Il discorso di Trump, a mio avviso, non è nè di destra, né di sinistra, ma è un discorso concreto con investimenti concreti e priorità che mette al primo posto la ricostruzione e il benessere degli Stati Uniti d’America. Rapporti bilaterali da rivedere e il rifiuto di una politica dei diritti umani che analizza il capello per Israele e invece chiude gli occhi per Cina e Arabia Saudita!

Per l’immigrazione Trump ha avuto il coraggio e l’intuizione di avviare una svolta per ridare lavoro agli americani che non ce l’hanno: saranno accolti prima gli immigrati con competenze che servono e poi gli altri; metodo che attua già l’Australia con altri Paesi e così gli immigrati si integrano benissimo. Per evitare l’enorme flusso di clandestini dal Messico, Trump rafforzerà il muro e i controlli. Ma davvero pensiamo che un’indiscriminata accoglienza in Italia senza capacità di riceverli dignitosamente per vivere e non per essere schiavi a raccogliere pomodori o nei call center a 2/3 euro all’ora sia meglio che aiutare i loro Paesi con finanziamenti di progetti che creino le condizioni per rimanere nelle loro terre?

A questo interrogativo aveva già risposto la Pastorale del papa emerito Benedetto XVI ed è ancora attuale e di buon senso sulla base delle ultime precisazioni sul tema fatte da papa Francesco. E per i cattolici adulti italiani una riflessione: come si fa a essere tutti contro Trump che ha bloccato i finanziamenti a tutte le organizzazioni che sono a favore dell’aborto o che sono contro la vita e i rapporti antropologici naturali? Infine Trump lascia la piena libertà di educazione in Usa, un valore che per noi cattolici era fino a pochi anni fa “non negoziabile”. Rivendichiamolo nelle prossime elezioni come un diritto per una grande comunità visto che con questi governi si fanno leggi per diritti individuali e di minoranze che stanno sradicando l’identità e le tradizioni del popolo italiano.

A me sembra che Trump stia rovinando i piani dell’élite miscredente e pagana, della grande finanza e anticattolica che controlla i grandi media e Tv, che vogliono oscurarlo con tutti i mezzi a loro disposizione.
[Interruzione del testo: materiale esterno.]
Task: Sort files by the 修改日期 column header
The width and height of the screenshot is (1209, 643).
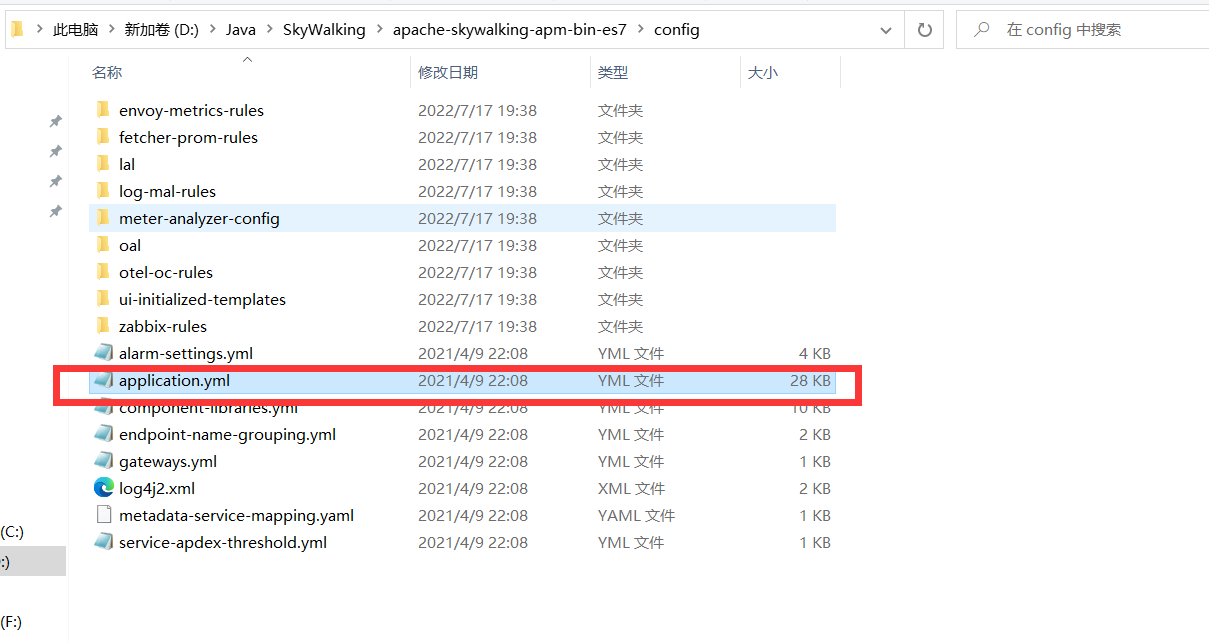Action: pyautogui.click(x=447, y=73)
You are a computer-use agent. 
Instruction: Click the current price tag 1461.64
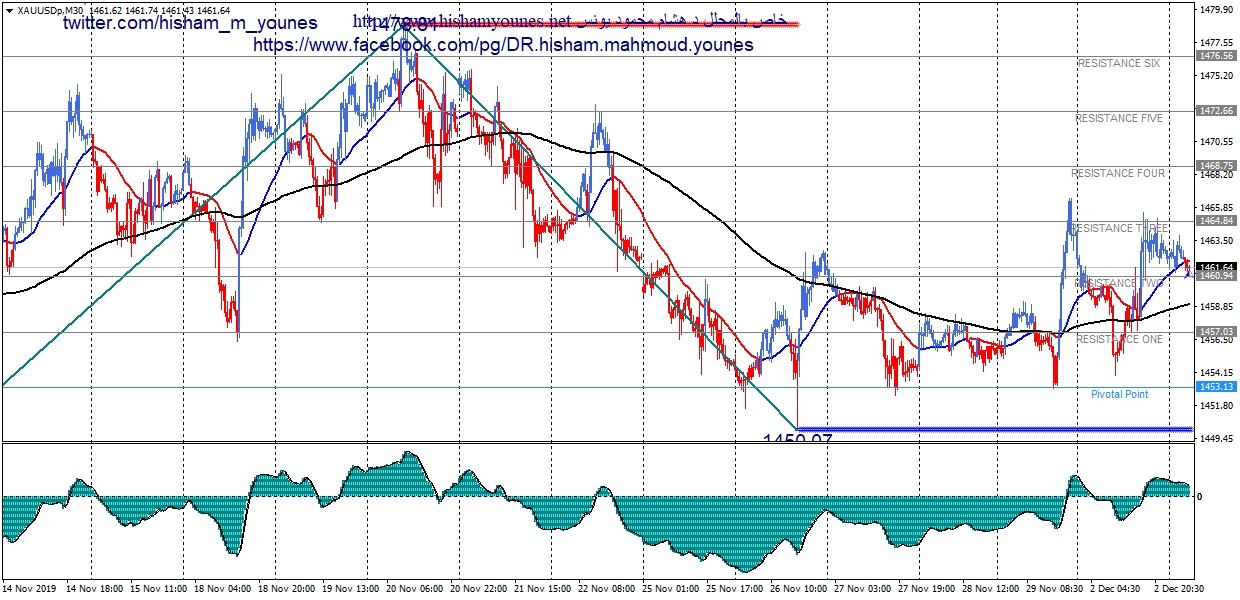click(1216, 267)
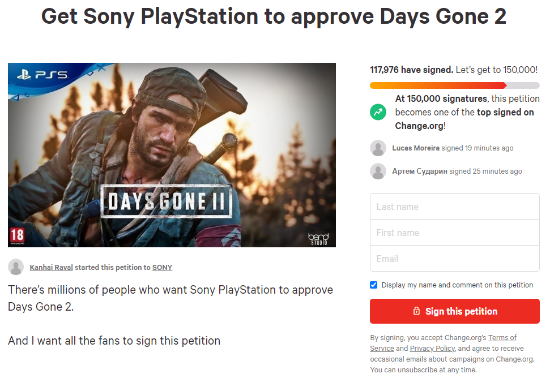Click the Days Gone II petition image
The image size is (550, 378).
172,155
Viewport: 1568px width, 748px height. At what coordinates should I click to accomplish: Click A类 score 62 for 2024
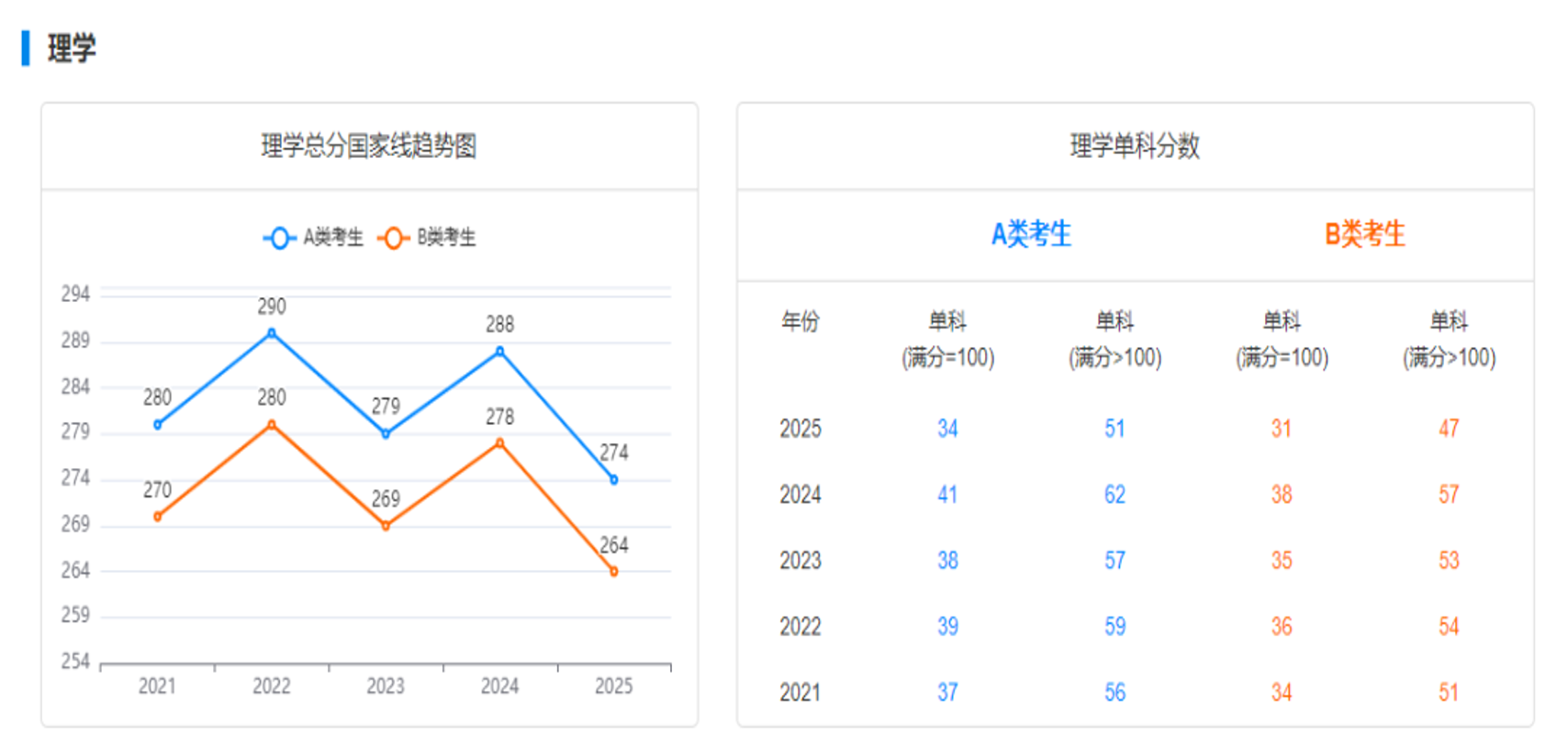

Ripristiniamo il principio del NO. M.A. (Non Overlapping Magisteria): la Politica, con la P maiuscola fissa gli obiettivi, l’economia/la finanza sono strumenti per realizzare quegli obiettivi, l’etica è l’insieme di alcuni valori fondanti che tengono unita una società.

Che Dio illumini i rappresentanti dei popoli a salvare l’identità antropologica dell’umanità, e noi tutti a persuadere qualcuno (il proprietario di Tesla, l’auto senza guidatore e del progetto verso Marte) a volere oscurare e manipolare l’uomo attraverso le nuove applicazioni dell’intelligenza artificiale, introducendo indiscriminatamente i robot al posto dell’uomo, addirittura assoggettandolo al potere tecnologico.